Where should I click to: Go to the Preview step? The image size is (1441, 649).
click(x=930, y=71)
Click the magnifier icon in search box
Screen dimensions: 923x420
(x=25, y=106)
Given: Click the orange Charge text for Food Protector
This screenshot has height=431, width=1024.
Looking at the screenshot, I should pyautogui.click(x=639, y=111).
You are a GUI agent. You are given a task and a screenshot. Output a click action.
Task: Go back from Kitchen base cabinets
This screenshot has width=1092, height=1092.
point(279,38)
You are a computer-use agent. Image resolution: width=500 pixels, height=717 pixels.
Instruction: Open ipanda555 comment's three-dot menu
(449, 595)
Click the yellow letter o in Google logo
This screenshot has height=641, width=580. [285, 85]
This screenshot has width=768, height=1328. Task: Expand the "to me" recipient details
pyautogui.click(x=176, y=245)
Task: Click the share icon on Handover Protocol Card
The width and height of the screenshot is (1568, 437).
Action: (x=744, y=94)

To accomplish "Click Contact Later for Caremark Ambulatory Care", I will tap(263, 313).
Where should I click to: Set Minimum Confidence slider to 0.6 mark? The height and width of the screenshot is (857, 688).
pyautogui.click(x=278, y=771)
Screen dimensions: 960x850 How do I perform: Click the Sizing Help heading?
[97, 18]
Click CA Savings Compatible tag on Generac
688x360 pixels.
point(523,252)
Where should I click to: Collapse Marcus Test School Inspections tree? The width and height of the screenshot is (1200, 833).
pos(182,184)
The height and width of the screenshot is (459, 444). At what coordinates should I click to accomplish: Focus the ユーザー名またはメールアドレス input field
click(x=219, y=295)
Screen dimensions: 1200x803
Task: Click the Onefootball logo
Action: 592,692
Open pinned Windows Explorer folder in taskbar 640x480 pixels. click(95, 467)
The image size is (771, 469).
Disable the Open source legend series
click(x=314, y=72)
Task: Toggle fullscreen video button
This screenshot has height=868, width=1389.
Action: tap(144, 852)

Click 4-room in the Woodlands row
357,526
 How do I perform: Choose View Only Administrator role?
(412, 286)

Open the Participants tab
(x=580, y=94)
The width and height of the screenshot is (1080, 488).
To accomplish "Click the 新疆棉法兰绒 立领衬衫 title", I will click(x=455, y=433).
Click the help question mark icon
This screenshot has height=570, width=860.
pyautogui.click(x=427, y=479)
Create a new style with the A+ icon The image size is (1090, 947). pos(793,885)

※ ※ ※

* **Action item**
Give back exactly the lines from the one that contains "This screenshot has height=868, width=1389." to the end of the material, both ends kept, and no other line.

* **Result**
This screenshot has height=868, width=1389.
Action: tap(144, 852)

Click 4-room in the Woodlands row
357,526
 How do I perform: Choose View Only Administrator role?
(412, 286)

Open the Participants tab
(x=580, y=94)
The width and height of the screenshot is (1080, 488).
To accomplish "Click the 新疆棉法兰绒 立领衬衫 title", I will click(x=455, y=433).
Click the help question mark icon
This screenshot has height=570, width=860.
pyautogui.click(x=427, y=479)
Create a new style with the A+ icon The image size is (1090, 947). pos(793,885)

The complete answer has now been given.